• [AIM OF THE TASK]: Reproduce every one of the following records word for word, keeping their original order.

• [EXCERPTED DATA]:

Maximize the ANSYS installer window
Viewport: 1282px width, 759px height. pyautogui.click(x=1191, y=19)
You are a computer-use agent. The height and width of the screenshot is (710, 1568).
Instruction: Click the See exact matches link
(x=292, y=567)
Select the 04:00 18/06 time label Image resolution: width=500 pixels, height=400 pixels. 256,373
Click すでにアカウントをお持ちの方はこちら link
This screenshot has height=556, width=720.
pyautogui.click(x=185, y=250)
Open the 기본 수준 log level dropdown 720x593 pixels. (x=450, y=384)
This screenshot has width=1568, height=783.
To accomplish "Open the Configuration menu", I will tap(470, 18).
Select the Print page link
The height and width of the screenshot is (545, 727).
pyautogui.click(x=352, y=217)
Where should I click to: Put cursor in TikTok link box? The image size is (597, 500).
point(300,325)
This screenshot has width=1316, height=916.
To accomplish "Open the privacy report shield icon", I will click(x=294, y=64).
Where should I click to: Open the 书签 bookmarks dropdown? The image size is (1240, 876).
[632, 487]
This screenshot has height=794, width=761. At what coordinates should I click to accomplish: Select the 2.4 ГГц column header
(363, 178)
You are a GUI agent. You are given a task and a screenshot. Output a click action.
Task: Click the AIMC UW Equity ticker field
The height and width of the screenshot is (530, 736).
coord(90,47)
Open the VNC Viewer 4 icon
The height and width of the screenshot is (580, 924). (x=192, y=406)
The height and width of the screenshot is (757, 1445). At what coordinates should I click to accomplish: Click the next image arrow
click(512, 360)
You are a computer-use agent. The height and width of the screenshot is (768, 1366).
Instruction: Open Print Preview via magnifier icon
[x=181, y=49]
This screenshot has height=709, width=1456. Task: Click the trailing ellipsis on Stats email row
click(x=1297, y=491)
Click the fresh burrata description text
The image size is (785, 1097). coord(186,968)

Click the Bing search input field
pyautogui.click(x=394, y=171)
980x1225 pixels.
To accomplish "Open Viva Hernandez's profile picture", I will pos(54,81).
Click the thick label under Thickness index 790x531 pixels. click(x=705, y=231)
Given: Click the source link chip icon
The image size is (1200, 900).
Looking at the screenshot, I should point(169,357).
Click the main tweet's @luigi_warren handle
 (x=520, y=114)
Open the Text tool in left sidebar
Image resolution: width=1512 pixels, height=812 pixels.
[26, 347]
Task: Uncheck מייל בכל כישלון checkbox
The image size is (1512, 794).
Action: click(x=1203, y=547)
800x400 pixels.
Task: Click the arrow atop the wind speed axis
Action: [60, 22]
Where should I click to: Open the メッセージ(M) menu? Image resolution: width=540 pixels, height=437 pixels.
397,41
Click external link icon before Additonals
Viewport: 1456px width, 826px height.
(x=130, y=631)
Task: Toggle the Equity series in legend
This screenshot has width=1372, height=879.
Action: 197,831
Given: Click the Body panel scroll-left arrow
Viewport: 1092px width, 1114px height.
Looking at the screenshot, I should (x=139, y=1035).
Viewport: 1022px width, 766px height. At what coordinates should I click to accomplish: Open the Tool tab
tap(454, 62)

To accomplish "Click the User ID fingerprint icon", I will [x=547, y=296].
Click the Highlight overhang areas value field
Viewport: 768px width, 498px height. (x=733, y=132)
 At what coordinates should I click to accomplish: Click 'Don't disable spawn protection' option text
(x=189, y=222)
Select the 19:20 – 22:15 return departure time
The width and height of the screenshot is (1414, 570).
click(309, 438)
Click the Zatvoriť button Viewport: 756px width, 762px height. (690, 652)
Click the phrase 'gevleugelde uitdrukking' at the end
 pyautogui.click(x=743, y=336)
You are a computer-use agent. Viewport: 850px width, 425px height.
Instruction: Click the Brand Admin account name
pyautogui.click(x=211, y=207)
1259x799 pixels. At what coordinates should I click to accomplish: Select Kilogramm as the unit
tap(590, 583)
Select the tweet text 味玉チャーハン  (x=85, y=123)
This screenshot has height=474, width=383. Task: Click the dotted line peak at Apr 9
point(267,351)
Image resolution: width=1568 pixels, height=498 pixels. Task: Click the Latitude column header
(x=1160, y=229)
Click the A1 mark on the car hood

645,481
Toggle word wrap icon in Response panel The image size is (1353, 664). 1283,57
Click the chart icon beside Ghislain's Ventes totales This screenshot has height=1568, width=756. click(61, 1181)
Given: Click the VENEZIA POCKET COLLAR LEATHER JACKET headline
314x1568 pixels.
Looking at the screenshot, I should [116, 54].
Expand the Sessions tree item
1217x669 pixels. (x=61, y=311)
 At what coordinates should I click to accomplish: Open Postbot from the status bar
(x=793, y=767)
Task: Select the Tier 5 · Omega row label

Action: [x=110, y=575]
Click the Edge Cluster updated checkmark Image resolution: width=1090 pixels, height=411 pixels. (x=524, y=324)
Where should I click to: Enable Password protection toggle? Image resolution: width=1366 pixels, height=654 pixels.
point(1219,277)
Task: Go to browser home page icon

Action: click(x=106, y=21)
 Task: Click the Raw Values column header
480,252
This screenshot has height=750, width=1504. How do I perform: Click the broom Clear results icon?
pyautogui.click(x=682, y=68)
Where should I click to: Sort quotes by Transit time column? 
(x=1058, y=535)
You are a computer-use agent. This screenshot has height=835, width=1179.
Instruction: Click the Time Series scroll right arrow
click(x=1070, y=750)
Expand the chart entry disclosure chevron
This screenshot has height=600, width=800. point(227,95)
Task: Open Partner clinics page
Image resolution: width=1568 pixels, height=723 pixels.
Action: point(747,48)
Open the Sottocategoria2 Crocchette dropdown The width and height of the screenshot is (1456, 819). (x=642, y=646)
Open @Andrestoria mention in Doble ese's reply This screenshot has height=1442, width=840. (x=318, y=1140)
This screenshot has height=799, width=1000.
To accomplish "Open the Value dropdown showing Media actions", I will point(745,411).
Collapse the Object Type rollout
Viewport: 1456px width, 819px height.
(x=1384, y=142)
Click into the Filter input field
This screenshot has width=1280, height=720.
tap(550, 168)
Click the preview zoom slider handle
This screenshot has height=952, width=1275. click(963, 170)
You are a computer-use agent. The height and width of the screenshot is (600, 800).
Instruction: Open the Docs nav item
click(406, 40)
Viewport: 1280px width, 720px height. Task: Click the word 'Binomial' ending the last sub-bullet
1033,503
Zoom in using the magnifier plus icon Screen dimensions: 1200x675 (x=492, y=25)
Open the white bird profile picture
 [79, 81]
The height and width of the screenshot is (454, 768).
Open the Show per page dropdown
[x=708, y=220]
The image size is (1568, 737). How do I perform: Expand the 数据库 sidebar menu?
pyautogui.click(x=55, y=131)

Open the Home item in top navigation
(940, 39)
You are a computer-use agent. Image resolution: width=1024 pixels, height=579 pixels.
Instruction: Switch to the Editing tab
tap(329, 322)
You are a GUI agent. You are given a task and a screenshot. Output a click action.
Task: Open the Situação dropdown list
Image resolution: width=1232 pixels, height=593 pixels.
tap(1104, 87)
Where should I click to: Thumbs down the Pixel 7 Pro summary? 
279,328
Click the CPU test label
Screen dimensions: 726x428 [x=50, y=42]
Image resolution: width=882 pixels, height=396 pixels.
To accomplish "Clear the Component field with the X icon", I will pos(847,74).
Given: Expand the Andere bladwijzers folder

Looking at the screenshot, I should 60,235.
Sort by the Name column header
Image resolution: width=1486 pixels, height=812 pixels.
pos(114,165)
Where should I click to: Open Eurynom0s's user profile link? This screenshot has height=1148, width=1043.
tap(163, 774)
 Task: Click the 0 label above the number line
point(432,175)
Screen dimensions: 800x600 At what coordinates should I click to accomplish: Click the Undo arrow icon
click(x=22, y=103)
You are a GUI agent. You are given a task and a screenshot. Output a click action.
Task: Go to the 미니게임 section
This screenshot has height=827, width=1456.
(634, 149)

• [OUTPUT OF THE TASK]:
Maximize the ANSYS installer window
Viewport: 1282px width, 759px height. pyautogui.click(x=1191, y=19)
You are a computer-use agent. The height and width of the screenshot is (710, 1568).
Instruction: Click the See exact matches link
(x=292, y=567)
Select the 04:00 18/06 time label Image resolution: width=500 pixels, height=400 pixels. 256,373
Click すでにアカウントをお持ちの方はこちら link
This screenshot has height=556, width=720.
pyautogui.click(x=185, y=250)
Open the 기본 수준 log level dropdown 720x593 pixels. (x=450, y=384)
This screenshot has width=1568, height=783.
To accomplish "Open the Configuration menu", I will tap(470, 18).
Select the Print page link
The height and width of the screenshot is (545, 727).
pyautogui.click(x=352, y=217)
Where should I click to: Put cursor in TikTok link box? The image size is (597, 500).
point(300,325)
This screenshot has width=1316, height=916.
To accomplish "Open the privacy report shield icon", I will click(x=294, y=64).
Where should I click to: Open the 书签 bookmarks dropdown? The image size is (1240, 876).
[632, 487]
This screenshot has height=794, width=761. At what coordinates should I click to accomplish: Select the 2.4 ГГц column header
(363, 178)
You are a GUI agent. You are given a task and a screenshot. Output a click action.
Task: Click the AIMC UW Equity ticker field
The height and width of the screenshot is (530, 736).
coord(90,47)
Open the VNC Viewer 4 icon
The height and width of the screenshot is (580, 924). (x=192, y=406)
The height and width of the screenshot is (757, 1445). At what coordinates should I click to accomplish: Click the next image arrow
click(512, 360)
You are a computer-use agent. The height and width of the screenshot is (768, 1366).
Instruction: Open Print Preview via magnifier icon
[x=181, y=49]
This screenshot has height=709, width=1456. Task: Click the trailing ellipsis on Stats email row
click(x=1297, y=491)
Click the fresh burrata description text
The image size is (785, 1097). coord(186,968)

Click the Bing search input field
pyautogui.click(x=394, y=171)
980x1225 pixels.
To accomplish "Open Viva Hernandez's profile picture", I will pos(54,81).
Click the thick label under Thickness index 790x531 pixels. click(x=705, y=231)
Given: Click the source link chip icon
The image size is (1200, 900).
Looking at the screenshot, I should point(169,357).
Click the main tweet's @luigi_warren handle
 (x=520, y=114)
Open the Text tool in left sidebar
Image resolution: width=1512 pixels, height=812 pixels.
[26, 347]
Task: Uncheck מייל בכל כישלון checkbox
The image size is (1512, 794).
Action: click(x=1203, y=547)
800x400 pixels.
Task: Click the arrow atop the wind speed axis
Action: [60, 22]
Where should I click to: Open the メッセージ(M) menu? Image resolution: width=540 pixels, height=437 pixels.
397,41
Click external link icon before Additonals
Viewport: 1456px width, 826px height.
(x=130, y=631)
Task: Toggle the Equity series in legend
This screenshot has width=1372, height=879.
Action: 197,831
Given: Click the Body panel scroll-left arrow
Viewport: 1092px width, 1114px height.
Looking at the screenshot, I should (x=139, y=1035).
Viewport: 1022px width, 766px height. At what coordinates should I click to accomplish: Open the Tool tab
tap(454, 62)

To accomplish "Click the User ID fingerprint icon", I will [x=547, y=296].
Click the Highlight overhang areas value field
Viewport: 768px width, 498px height. (x=733, y=132)
 At what coordinates should I click to accomplish: Click 'Don't disable spawn protection' option text
(x=189, y=222)
Select the 19:20 – 22:15 return departure time
The width and height of the screenshot is (1414, 570).
click(309, 438)
Click the Zatvoriť button Viewport: 756px width, 762px height. (690, 652)
Click the phrase 'gevleugelde uitdrukking' at the end
 pyautogui.click(x=743, y=336)
You are a computer-use agent. Viewport: 850px width, 425px height.
Instruction: Click the Brand Admin account name
pyautogui.click(x=211, y=207)
1259x799 pixels. At what coordinates should I click to accomplish: Select Kilogramm as the unit
tap(590, 583)
Select the tweet text 味玉チャーハン  (x=85, y=123)
This screenshot has height=474, width=383. Task: Click the dotted line peak at Apr 9
point(267,351)
Image resolution: width=1568 pixels, height=498 pixels. Task: Click the Latitude column header
(x=1160, y=229)
Click the A1 mark on the car hood

645,481
Toggle word wrap icon in Response panel The image size is (1353, 664). 1283,57
Click the chart icon beside Ghislain's Ventes totales This screenshot has height=1568, width=756. click(61, 1181)
Given: Click the VENEZIA POCKET COLLAR LEATHER JACKET headline
314x1568 pixels.
Looking at the screenshot, I should [116, 54].
Expand the Sessions tree item
1217x669 pixels. (x=61, y=311)
 At what coordinates should I click to accomplish: Open Postbot from the status bar
(x=793, y=767)
Task: Select the Tier 5 · Omega row label

Action: [x=110, y=575]
Click the Edge Cluster updated checkmark Image resolution: width=1090 pixels, height=411 pixels. (x=524, y=324)
Where should I click to: Enable Password protection toggle? Image resolution: width=1366 pixels, height=654 pixels.
point(1219,277)
Task: Go to browser home page icon

Action: click(x=106, y=21)
 Task: Click the Raw Values column header
480,252
This screenshot has height=750, width=1504. How do I perform: Click the broom Clear results icon?
pyautogui.click(x=682, y=68)
Where should I click to: Sort quotes by Transit time column? 
(x=1058, y=535)
You are a computer-use agent. This screenshot has height=835, width=1179.
Instruction: Click the Time Series scroll right arrow
click(x=1070, y=750)
Expand the chart entry disclosure chevron
This screenshot has height=600, width=800. point(227,95)
Task: Open Partner clinics page
Image resolution: width=1568 pixels, height=723 pixels.
Action: point(747,48)
Open the Sottocategoria2 Crocchette dropdown The width and height of the screenshot is (1456, 819). (x=642, y=646)
Open @Andrestoria mention in Doble ese's reply This screenshot has height=1442, width=840. (x=318, y=1140)
This screenshot has height=799, width=1000.
To accomplish "Open the Value dropdown showing Media actions", I will point(745,411).
Collapse the Object Type rollout
Viewport: 1456px width, 819px height.
(x=1384, y=142)
Click into the Filter input field
This screenshot has width=1280, height=720.
tap(550, 168)
Click the preview zoom slider handle
This screenshot has height=952, width=1275. click(963, 170)
You are a computer-use agent. The height and width of the screenshot is (600, 800).
Instruction: Open the Docs nav item
click(406, 40)
Viewport: 1280px width, 720px height. Task: Click the word 'Binomial' ending the last sub-bullet
1033,503
Zoom in using the magnifier plus icon Screen dimensions: 1200x675 (x=492, y=25)
Open the white bird profile picture
 [79, 81]
The height and width of the screenshot is (454, 768).
Open the Show per page dropdown
[x=708, y=220]
The image size is (1568, 737). How do I perform: Expand the 数据库 sidebar menu?
pyautogui.click(x=55, y=131)

Open the Home item in top navigation
(940, 39)
You are a computer-use agent. Image resolution: width=1024 pixels, height=579 pixels.
Instruction: Switch to the Editing tab
tap(329, 322)
You are a GUI agent. You are given a task and a screenshot. Output a click action.
Task: Open the Situação dropdown list
Image resolution: width=1232 pixels, height=593 pixels.
tap(1104, 87)
Where should I click to: Thumbs down the Pixel 7 Pro summary? 
279,328
Click the CPU test label
Screen dimensions: 726x428 [x=50, y=42]
Image resolution: width=882 pixels, height=396 pixels.
To accomplish "Clear the Component field with the X icon", I will pos(847,74).
Given: Expand the Andere bladwijzers folder

Looking at the screenshot, I should 60,235.
Sort by the Name column header
Image resolution: width=1486 pixels, height=812 pixels.
pos(114,165)
Where should I click to: Open Eurynom0s's user profile link? This screenshot has height=1148, width=1043.
tap(163, 774)
 Task: Click the 0 label above the number line
point(432,175)
Screen dimensions: 800x600 At what coordinates should I click to accomplish: Click the Undo arrow icon
click(x=22, y=103)
You are a GUI agent. You are given a task and a screenshot. Output a click action.
Task: Go to the 미니게임 section
This screenshot has height=827, width=1456.
(634, 149)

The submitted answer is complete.